Das Pu­ri­ta­ni­sche, die stren­ge ta­del­süch­ti­ge Mie­ne war zu Haus ge­blie­ben. Und da­für die­se Fä­hig­keit, sich zu freu­en – dies Ent­zücken an Luft und Grün und Son­ne – über­mü­ti­ge Be­we­gun­gen – ke­cke klei­ne Ant­wor­ten … Das stand ihr! Ja – warum zeig­te sie sol­chen Reich­tum an Stim­mun­gen nicht öf­ter?

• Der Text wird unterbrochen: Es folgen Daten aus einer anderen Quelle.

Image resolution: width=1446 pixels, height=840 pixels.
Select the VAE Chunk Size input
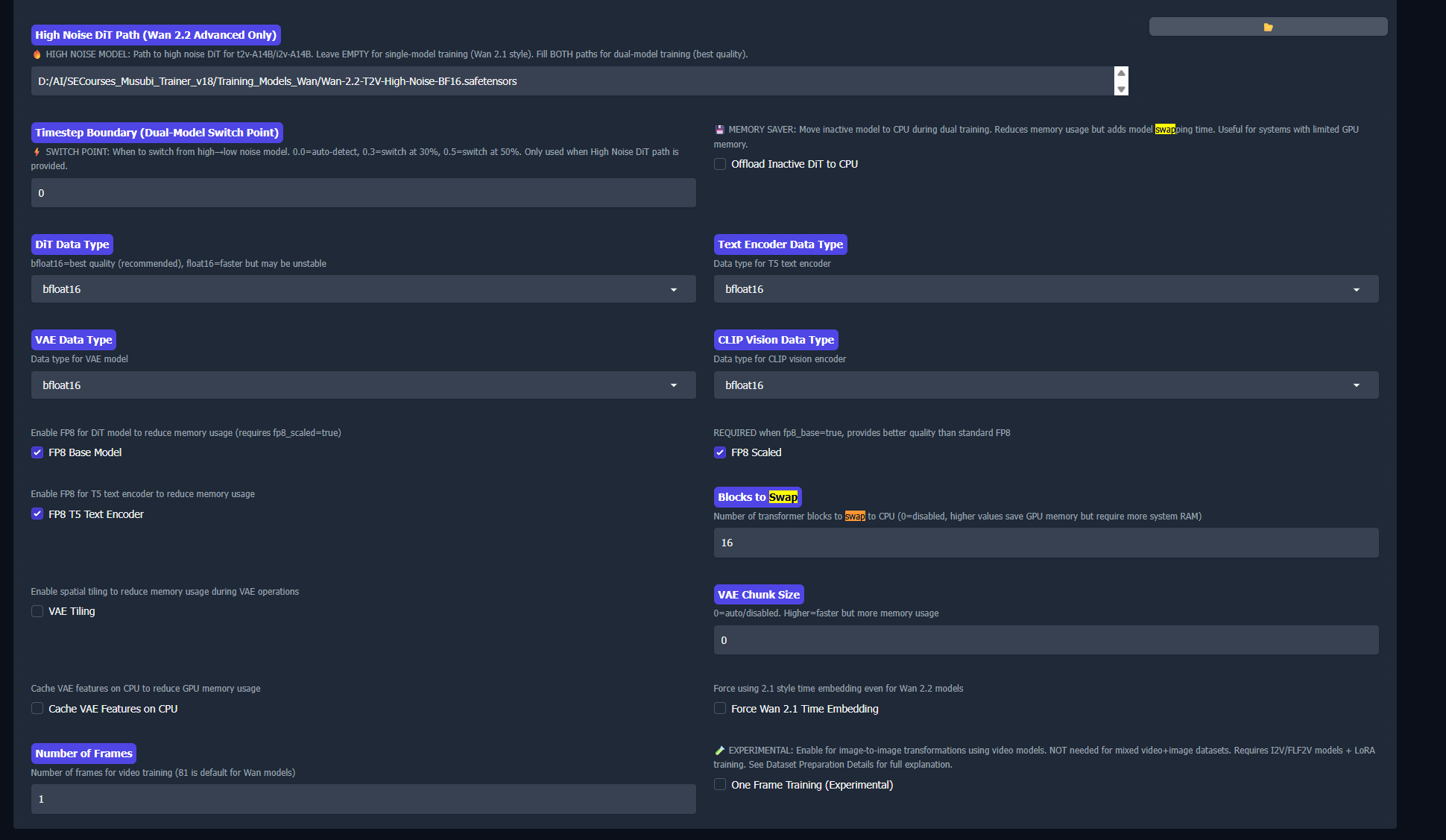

Der er­setz­te sehr hübsch die blu­men­haf­te Poe­sie der ers­ten Ju­gend.

Ein zar­ter, kaum merk­ba­rer Stem­pel von et­was Durchlit­te­nem über al­lem – das reiz­te den Lan­drat mit der Glat­ze.

Wie viel oder wie we­nig moch­te solch’ ein Mäd­chen ei­gent­lich vom Le­ben wis­sen? Wie wür­den die ver­schlei­er­ten, schmerz­lich glän­zen­den Au­gen bli­cken, wenn …?

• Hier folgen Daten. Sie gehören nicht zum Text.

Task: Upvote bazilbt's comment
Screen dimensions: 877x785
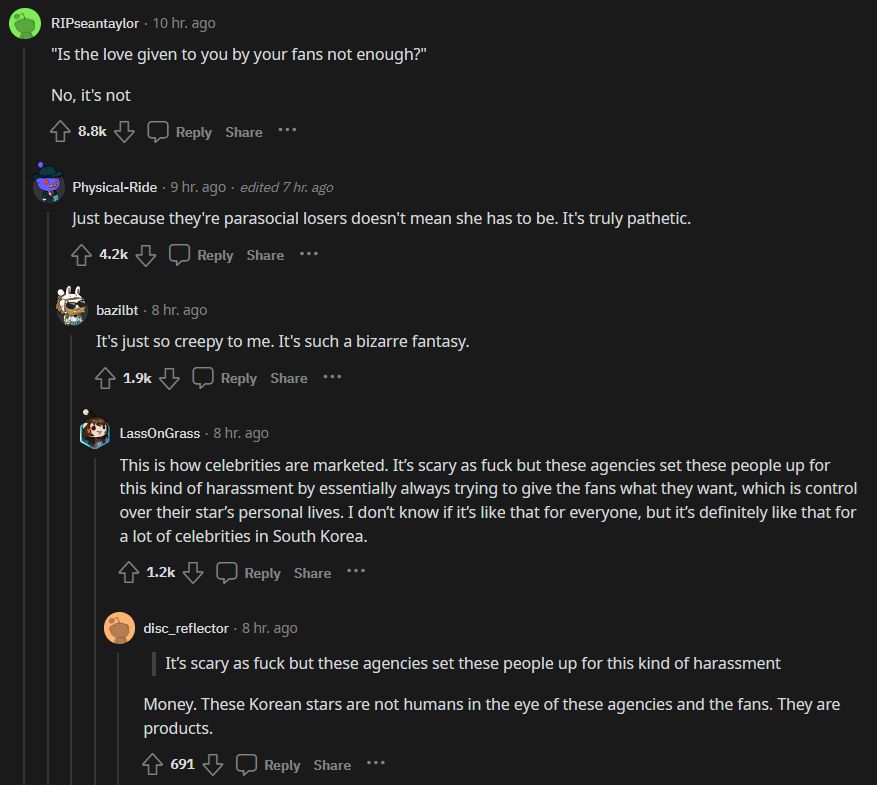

Die Liä­sons mit den Frau­en sei­ner Freun­de – sie wa­ren ja sehr nett – ge­wiss – al­ler­liebst … aber … Man kann­te al­les zu ge­nau. Jede sag­te doch nur das­sel­be, was die Vo­ri­ge in ähn­li­cher Si­tua­ti­on auch schon ge­sagt hat­te.

Üb­ri­gens – eine tüch­ti­ge Haus­frau war die Heid­ling je­den­falls – der Re­gie­rungs­rat mach­te doch An­sprü­che im Es­sen und in al­lem.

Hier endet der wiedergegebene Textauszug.